L’impossibilité d’un être à trouver son chemin de résilience
Cette pièce revient sur une période terrible de notre histoire, dont l’écho de la souffrance se transmet encore de génération en génération. Erwan Szejnok Zamor est le petit-fils d’un homme ayant échappé aux rafles, à l’instar du personnage de la pièce qu’il incarne. Tout comme lui, son aïeul était le dernier du nom, avant de le transmettre. Mêlant tragédie familiale et fiction et empruntant au conte fantastique, il parvient à retranscrire avec justesse l’histoire commune des Juifs persécutés, qui a rendu orphelines des familles. Mais surtout l’impossibilité d’un être à trouver son chemin de résilience. Le traumatisme était trop grand pour Srul Sheinaog, la fracture intérieure était trop béante, la reconstruction impossible, le socle ayant volé en éclats. Lors de cette nuit magique, de la dernière chance, où son âme est encore présente, il décide d’apparaître à son fils pour lui expliquer les raisons de son silence, de cette fuite éperdue, de cette errance qui l’a amené à mentir et à se mentir. À ce refus de paternité, n’ayant pu lui-même devenir un « mensch », une personne attentive, sur qui on peut compter. Entre regrets et culpabilité, il lui racontera l’histoire de sa famille, Dieu qui est le Grand Tout et le symbole de la Kippa que son fils refuse de porter car laïc, mais aussi la rencontre avec sa mère et son refus de paternité.

Les cœurs se frottent, se consolent, se réchauffent
Réunis pour une seule nuit, la nuit de la dernière chance, ces deux êtres aux fêlures propres vont entamer ce processus essentiel de réparation et de deuil qui conduit à la paix.

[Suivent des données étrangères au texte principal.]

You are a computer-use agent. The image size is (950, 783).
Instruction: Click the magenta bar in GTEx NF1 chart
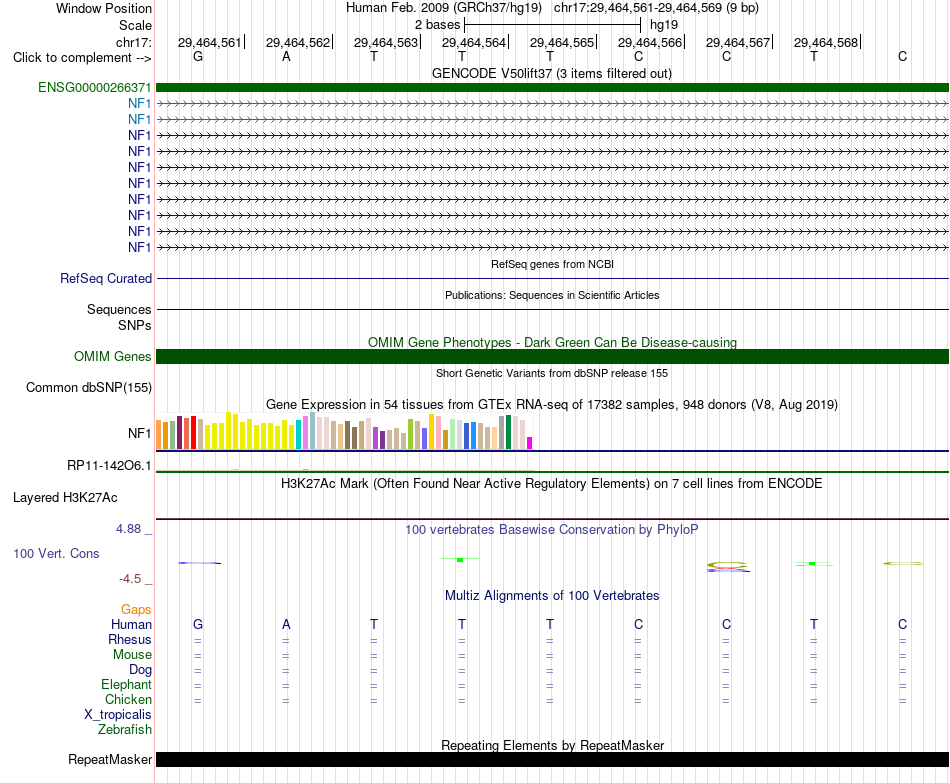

Chacun évoluant à son rythme. Pierre, de la colère au pardon. Srul, du vide à son comblement par la reconnaissance d’un père par son fils. Dans le rôle du fils révolté, Jean-Philippe dégage une puissance animale, mais écorchée vive. La fureur et la tristesse alternent, toujours avec la même intensité. Le comédien et le personnage ne font qu’un tant la douleur semble réelle, tant l’émotion semble le submerger. Par moments, brille dans ses yeux et son sourire l’enfant à qui on raconte une histoire extraordinaire. Voir et entendre ce grand gaillard baraqué évoquer ses blessures et ses espérances est très touchant. Quant à Erwan Szejnok Zamor, il parvient à donner une grâce aérienne à son personnage qui a traîné une vie entière le poids d’un drame personnel et collectif.
Dans la narration de l’histoire de Srul, il est plus que convaincant, il nous restitue ses frissons, le grand froid du vide qui a gelé son avenir, le cristallisant en lambeaux de vie impossibles à transmettre. Ce duel familial in extremis, où bat le rythme de l’urgence, est très beau et glaçant à la fois. Alors que chacun avance vers l’autre, prend le chemin de la reconnaissance de l’autre, les cœurs se frottent, se consolent, se réchauffent. La résilience est en marche, sans triomphe, mais avec gratitude.
L’histoire de « Mon fils » est sublimée par une recherche scénique et visuelle fouillée et inventive. Pour nous transporter dans un monde imaginaire, propre à accueillir un fantôme, mais aussi pour nous rappeler les camps de concentration, leur libération, le retour des survivants, l’hôtel Lutetia et l’affreuse et interminable attente des familles. Projetées en fond de scène, ces images de Marion Ducasse et Maxime Richard sont saisissantes. Quant à la composition musicale et la chorégraphie originale d’Erwan Szejnok Zamor, elle est spectaculaire. Alors que se dessinent au loin les barbelés des camps et les figures émaciées aux yeux vides, les deux personnages se positionnent face au public et font des pas de danse tout en se martelant fortement la poitrine au rythme de la musique. On pourrait presque entendre au loin la marche bottée des nazis, le roulement d’un train fou et même le galop infernal des cœurs effrayés. Beau dans l’analogie, tragique dans le symbole. Bien que le thème ait été traité maintes fois, l’originalité et la puissance de « Mon fils » sur l’influence du nom et l’importance de sa transmission font de cette pièce une œuvre unique tout en étant universelle, représentative d’une histoire commune.